Steve Nadis

Contributing writer

August 16, 2023

The modern notion of a black hole has been with us since February 1916, three months after Albert Einstein unveiled his theory of gravity. That’s when the physicist Karl Schwarzschild, in the midst of fighting in the German army during World War I, published a paper with astonishing implications: If enough mass is confined within a perfectly spherical region (bounded by the “Schwarzschild radius”), nothing can escape such an object’s intense gravitational pull, not even light itself. At the center of this sphere lies a singularity where density approaches infinity and known physics goes off the rails.

In the 100-plus years since, physicists and mathematicians have explored the properties of these enigmatic objects from the perspective of both theory and experiment. So it may be surprising to hear that “if you took a region of space with a bunch of matter spread out in it and asked a physicist if that region would collapse to form a black hole, we don’t yet have the tools to answer that question,” said Marcus Khuri, a mathematician at Stony Brook University.

Don’t despair.

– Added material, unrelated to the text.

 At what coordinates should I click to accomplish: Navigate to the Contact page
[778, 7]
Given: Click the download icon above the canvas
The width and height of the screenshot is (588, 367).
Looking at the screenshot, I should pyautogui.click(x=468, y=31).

Khuri and three colleagues — Sven Hirsch at the Institute for Advanced Study, Demetre Kazaras at Michigan State University, and Yiyue Zhang at the University of California, Irvine — have released a new paper that brings us closer to determining the presence of black holes based solely on the concentration of matter. In addition, their paper proves mathematically that higher-dimensional black holes — those of four, five, six or seven spatial dimensions — can exist, which is not something that could confidently have been said before.

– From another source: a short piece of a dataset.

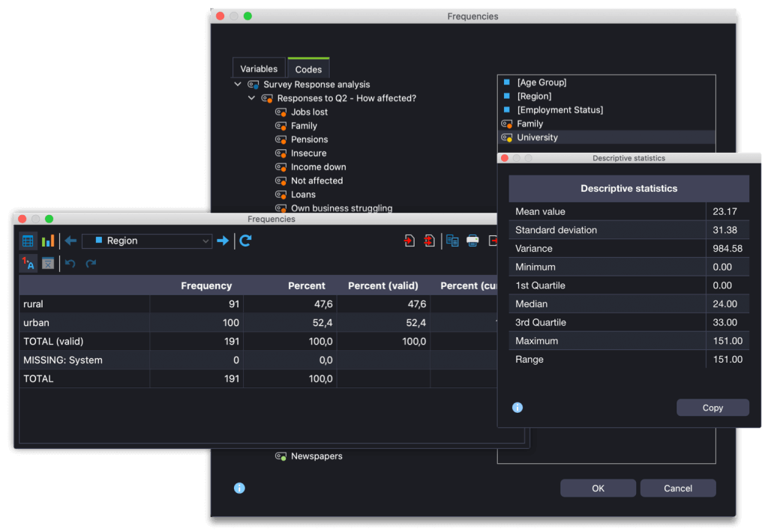
Task: Switch to table view in Frequencies toolbar
Action: coord(28,241)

To put the recent paper in context, it might be worth backing up to 1964, the year Roger Penrose began introducing the singularity theorems that earned him a share of the 2020 Nobel Prize in Physics. Penrose proved that if space-time has something called a closed trapped surface — a surface whose curvature is so extreme that outward-going light gets wrapped around and turned inward — then it must also contain a singularity.

It was a monumental result, in part because Penrose brought powerful new tools from geometry and topology to the study of black holes and other phenomena in Einstein’s theory. But Penrose’s work did not spell out what it takes to create a closed trapped surface in the first place.

In 1972, the physicist Kip Thorne took a step in that direction by formulating the hoop conjecture. Thorne recognized that figuring out whether a nonspherical object — one lacking the symmetry assumed in Schwarzschild’s pioneering efforts — would collapse into a black hole would be “much harder to compute [and] indeed far beyond my talents.” (Thorne would go on to win the 2017 Nobel Prize in Physics.) Yet he felt his conjecture might make the problem more manageable. The basic idea is to first determine the mass of a given object and from that compute the critical radius of a hoop that the object must fit within — no matter how the hoop is oriented — to make the formation of a black hole inevitable. It would be like showing that a hula hoop that fits around your waist could also — if rotated 360 degrees — fit around your entire elongated body, including your feet and head. If the object fits, it will collapse to a black hole.

“The hoop conjecture is not well defined,” Kazaras commented. “Thorne intentionally used vague wording in the hopes that others would provide a more precise statement.”

In 1983, the mathematicians Richard Schoen and Shing-Tung Yau* obliged, proving an important version of the hoop conjecture, subsequently referred to as the black hole existence theorem. Schoen and Yau showed — in a clear-cut mathematical argument — just how much matter must be crammed into a given volume to induce the space-time curvature necessary to create a closed trapped surface.

Kazaras praised the Schoen-Yau work for its originality and generality; their technique could reveal whether any configuration of matter, regardless of symmetry considerations, was destined to become a black hole. But their approach had a major drawback. The way they measured the size of a given region of space — by determining the radius of the fattest torus, or doughnut, that could fit inside — was, to many observers, “cumbersome and nonintuitive,” Kazaras said, and hence impractical.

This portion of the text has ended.